Zakia · June 28, 2022, 9:33am

So like when should collaborative filtering be used for recommendation systems, versus the average ratings (if possible) that I mentioned above? Best practices?

checkmate404 · June 28, 2022, 9:35am

It looks like Collaborative Filtering is dependent on being able to fit everything in one big dataframe. Is there a good way to scale this with more data than can fit in a single dataframe at once, taking into account the machine’s memory?

Tamori · June 28, 2022, 9:36am

Has nobody done a hyperparameter optimisation/exploration for embeddings for collaborative filtering?

radikubwa · June 28, 2022, 9:36am

You can try that. I think you can use Non negative matrix factorization as a baseline. However, you’ll need to know the number of movies prior then the empty cells would be zero. On the other hand, your matrix should not have negative numbers.

radikubwa · June 28, 2022, 9:41am

You can use the method that was introduced called gradient accumulation. Other cool things could be using pytorch more or numpy more and sidestep using pandas. In addition, spark and dask could help too.

msp · June 28, 2022, 9:57am

What if we have a kind of network among the users, and/or among the items? For example a hierarchy of products, or a prior grouping of users. What would be a good way to make use of that information to improve the results?

madhavajay · June 28, 2022, 9:57am

So if the combined shape doesn’t suit the two different tasks you just need to waste a few indexes in a larger array that fits them both?

checkmate404 · June 28, 2022, 9:59am

My understanding is that Gradient Accumulation has to do with loading and training on the model. I’m referring to simply creating the dataframe. Opening a 100GB csv file for example.

Is there any equivalent to opening text files in a folder like with NLP? That way it doesn’t all need to be loaded into memory at once.

radikubwa · June 28, 2022, 10:02am

Oh thanks for the clarification. You can either load the dataset in batches (see chunksize argument in pandas docs) https://towardsdatascience.com/loading-large-datasets-in-pandas-11bdddd36f7b or use the the libraries I have mentioned spark and dask which mostly breakdown the work pass them to workers which are coordinated.

nikem · June 28, 2022, 5:36pm

As far as I understand. Data frames(pandas) can already handle much more data than hardware could process. The limit is not about the data frame but hardware.

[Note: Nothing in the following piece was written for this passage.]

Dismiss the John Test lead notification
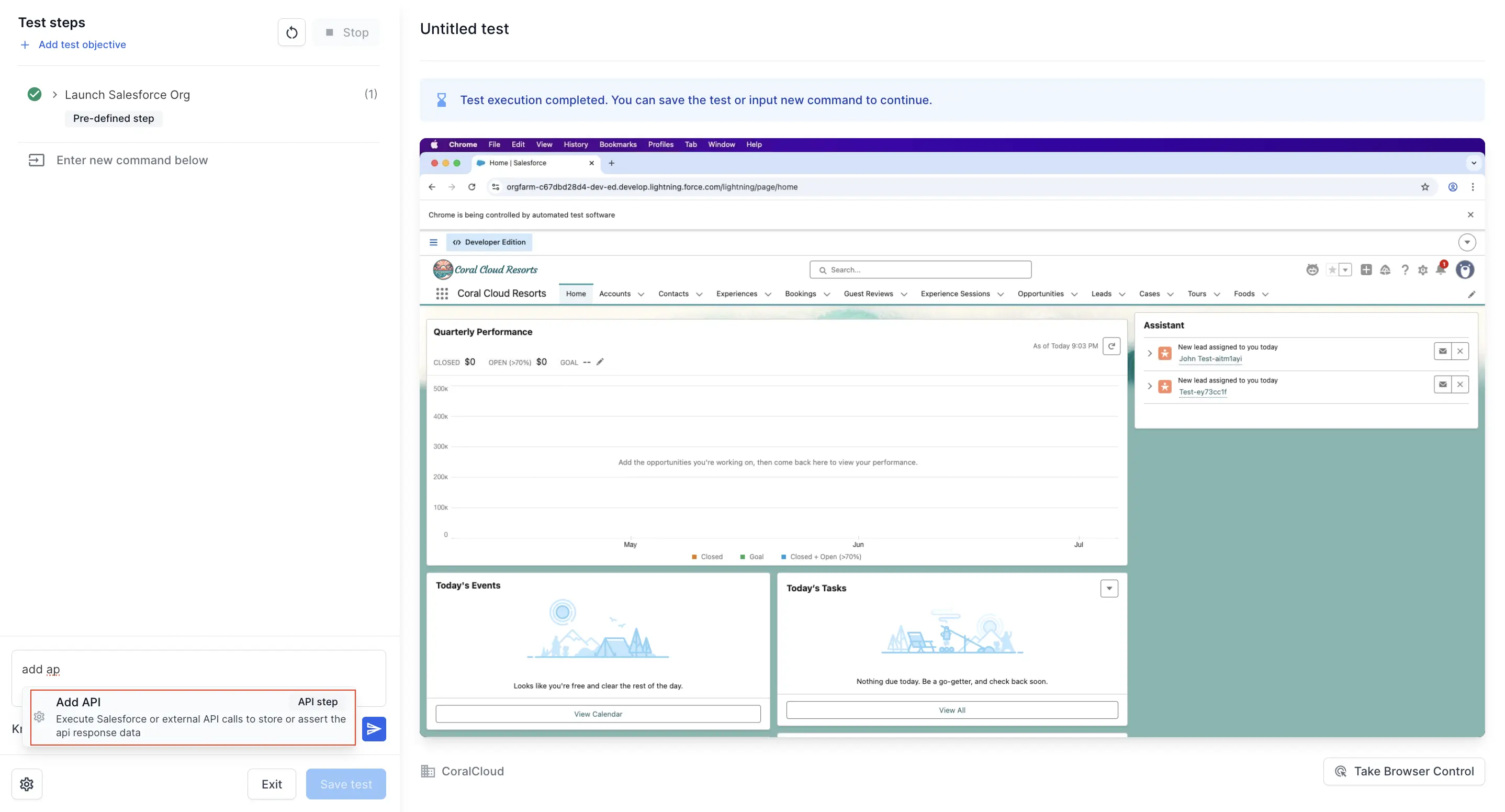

mike.moloch · June 28, 2022, 6:48pm

I understood the OP’s question to be about how to deal with datasets larger than can fit in memory for a given architecture (be it 32, 64, 128bit etc.), as that would be the upper limit of what any software can do (aside from OS level limitations, 32bit systems only being able to handle addresses / files up to 2^32 etc.)

I always find loading up everything into memory to be problematic, but I’m old skool that way. I got my wrist slapped in a systems class for writing a vi clone which tried to load more than 1kb of the underlying file at a time (“because you cannot expect the system to have enough RAM to load all your stuff at once”) …

FraPochetti · June 28, 2022, 7:40pm

Not sure I understand. Can you please elaborate?

madhavajay · June 28, 2022, 10:54pm

So if I had an existing task like segmentation where the output is a tensor, how would I add an additional set of different shaped outputs. Surely it would make sense to go further up the head and add a second head?

jeremy · June 28, 2022, 11:55pm

Segmentation is a bit of a special case, since the best approach will be something like a u-net, which does indeed need a very different head.

But in general you could just flatten the outputs into a vector, and do what @FraPochetti described.

madhavajay · June 29, 2022, 2:10am

Okay thanks. I’ll ask more detailed questions when I get closer to trying it.